▶ [PROBLEM DETAILS] Go through the data and copy every line exactly, but not the images.

▶ [EXERCISE DATA]
---*---
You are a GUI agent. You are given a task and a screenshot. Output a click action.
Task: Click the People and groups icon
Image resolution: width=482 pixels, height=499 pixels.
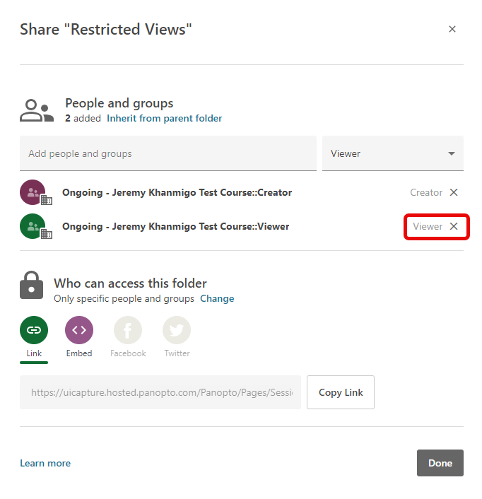(x=36, y=110)
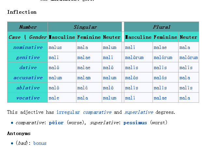Viewport: 202px width, 149px height.
Task: Open malōrum in the plural masculine genitive cell
Action: [x=134, y=57]
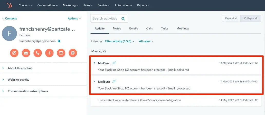Image resolution: width=265 pixels, height=115 pixels.
Task: Click the create note icon button
Action: [x=14, y=53]
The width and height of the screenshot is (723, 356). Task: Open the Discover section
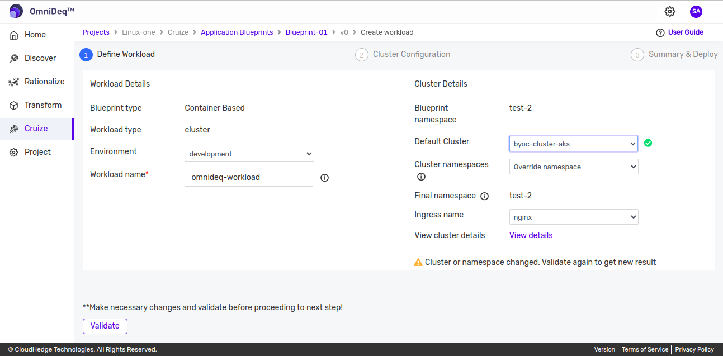pos(40,58)
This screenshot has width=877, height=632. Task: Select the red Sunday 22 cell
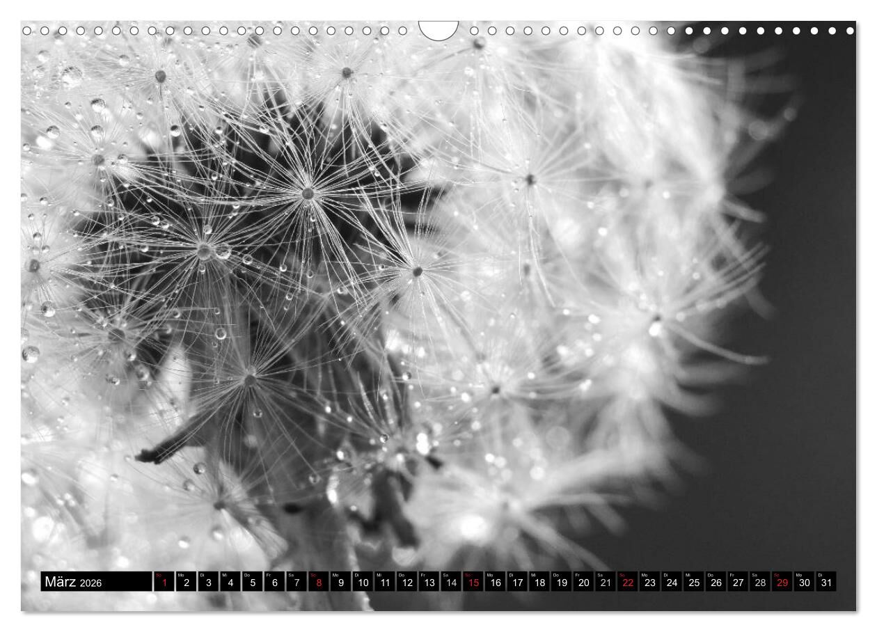pos(627,582)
---*---
▶ [ANSWER FOR THE TASK]
You are a GUI agent. You are given a task and a screenshot. Output a click action.
Task: Click the People and groups icon
Image resolution: width=482 pixels, height=499 pixels.
(x=36, y=110)
Viewport: 202px width, 149px height.
Task: Open malōrum in the plural masculine genitive cell
Action: [x=134, y=57]
Image resolution: width=265 pixels, height=115 pixels.
Task: Click the create note icon button
Action: [x=14, y=53]
The width and height of the screenshot is (723, 356). Task: Open the Discover section
pos(40,58)
This screenshot has width=877, height=632. Task: Select the red Sunday 22 cell
pos(627,582)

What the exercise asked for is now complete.